En France, 9,3 millions de personnes sont aidants, c'est-à-dire s'occupent d'une ou d'un proche en situation de perte d'autonomie. Cette situation a souvent des conséquences sur leur vie personnelle ou professionnelle. Les plateformes de répit ont pour but d'épauler les aidants, il en existe plusieurs en Picardie.
Une personne sur six aide un proche qui ne peut pas être autonome en raison de son âge, d'une maladie ou d'un handicap : ce sont les aidants.

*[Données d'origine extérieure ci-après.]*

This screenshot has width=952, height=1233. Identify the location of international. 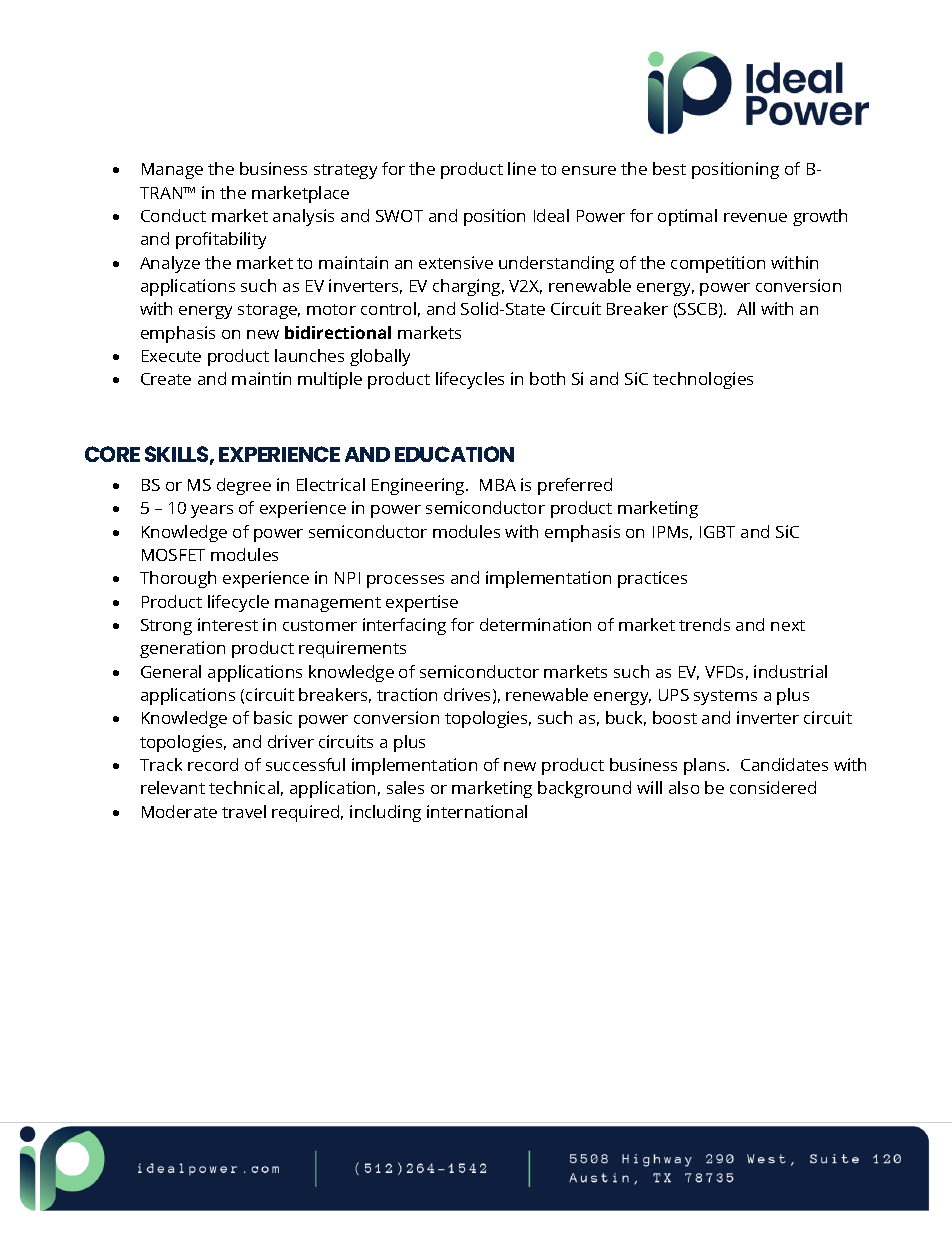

Entre 55 et 64 ans, c'est même un Français sur quatre qui devient aidant. L'aide apportée à un proche peut être psychologique, une aide à la vie quotidienne ou encore une aide financière. Les Haut-de-France sont la région où il y a le plus d'aidants, en dehors des territoires d'Outre-mer.
Des plateformes de répit pour soulager les aidants
S'occuper de l'autre peut avoir des conséquences. D'après une étude réalisée en 2021 par DREES (direction de la Recherche, des Études, de l'Évaluation et des Statistiques) les aidants se déclarent en moins bonne santé que la moyenne. Un baromètre publié en 2016 estime qu'un tiers des aidants meurt avant la personne aidée.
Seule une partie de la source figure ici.